From: Andy Soos, ENN
Published April 29, 2010 04:13 PM

Ice and Carbon on Asteroids

Scientists using a NASA funded telescope have detected water ice and carbon based organic compounds on the surface of an asteroid. The cold facts of the discovery of the frosty mixture on one of the asteroid belt's larger occupants, suggests that some asteroids, along with their celestial brethren, comets, were the water carriers for a primordial Earth. The research is published in today's issue of the journal Nature. These findings may give clues as to how the primordial oceans and life on Earth once formed.


What lies beyond our world is not easy to detect.
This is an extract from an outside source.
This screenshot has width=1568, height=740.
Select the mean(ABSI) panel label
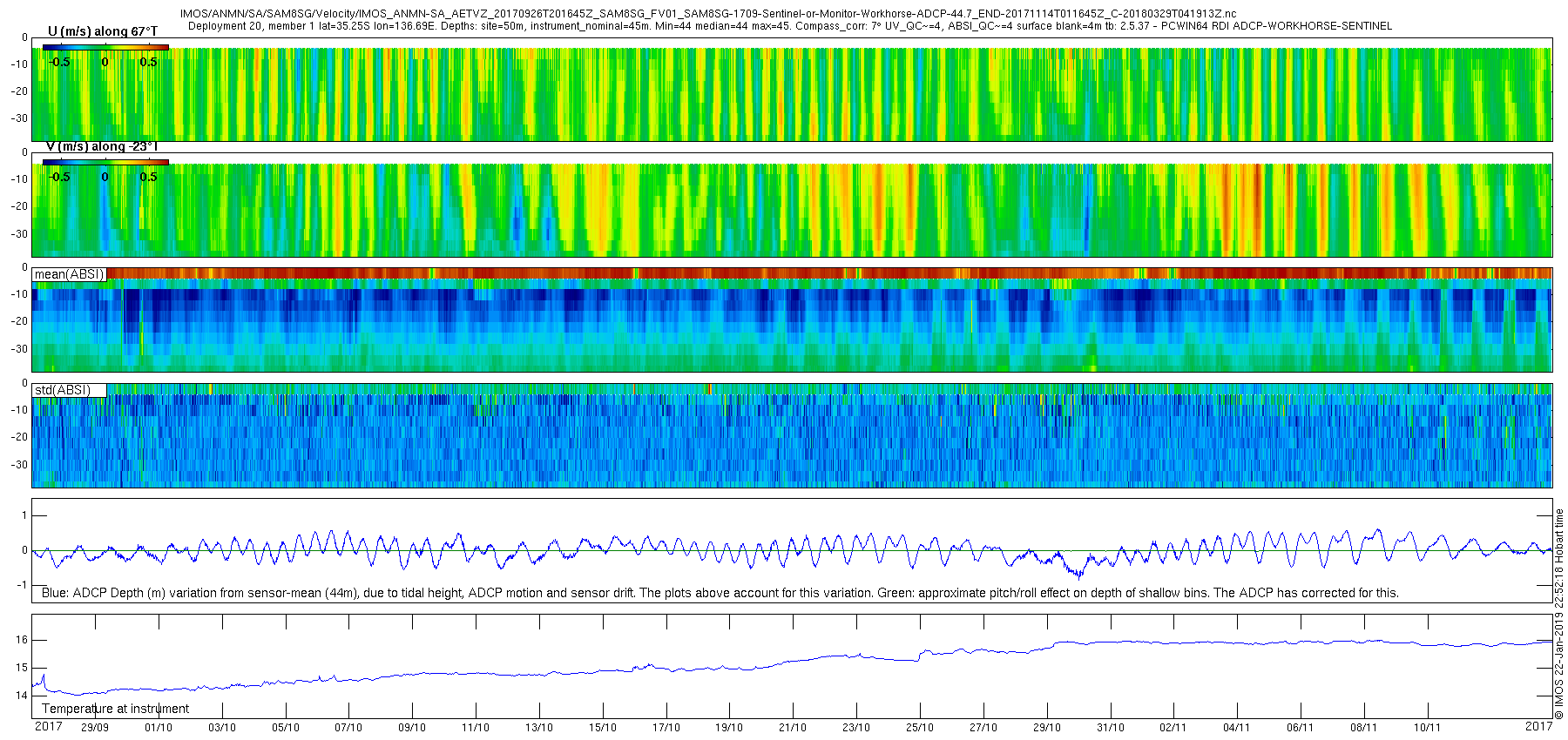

Still what is out there in the outer solar system may give clues as to how the solar system first formed and how life arose on Earth.

University of Central Florida researchers have detected a thin layer of water ice and organic molecules on the surface of 24 Themis, the largest in a family of asteroids orbiting between Mars and Jupiter. This asteroid is 297 million miles distant from the Sun.

Carbon bearing asteroids are well known. The asteroid belt between Mars and Jupiter consists primarily of three categories of asteroids: C-type or carbonaceous asteroids, S-type or silicate asteroids, and M-type or metallic asteroids.

Carbonaceous asteroids, as their name suggests, are carbon rich and dominate the belt's outer regions. Together they comprise over 75% of the visible asteroids. They are more red in hue than the other asteroids and have a very low albedo. Their surface composition is similar to carbonaceous chondrite meteorites. Chemically, their spectra match the primordial composition of the early Solar System, with only the lighter elements and volatiles removed.

The current unexpected findings (unexpected because a surface layer of ice would have been expected to have "boiled" off over the billions of years since the solar system began.) will be published Thursday, April 29 in Nature, which will feature two complementary articles by the UCF-led team and by another team of planetary scientists.

It has been speculated that free water or ice might exist in the asteroid belt. The present findings confirm this fact. Somewhere in this belt it has been theorized is the point where ice will not form (snow belt).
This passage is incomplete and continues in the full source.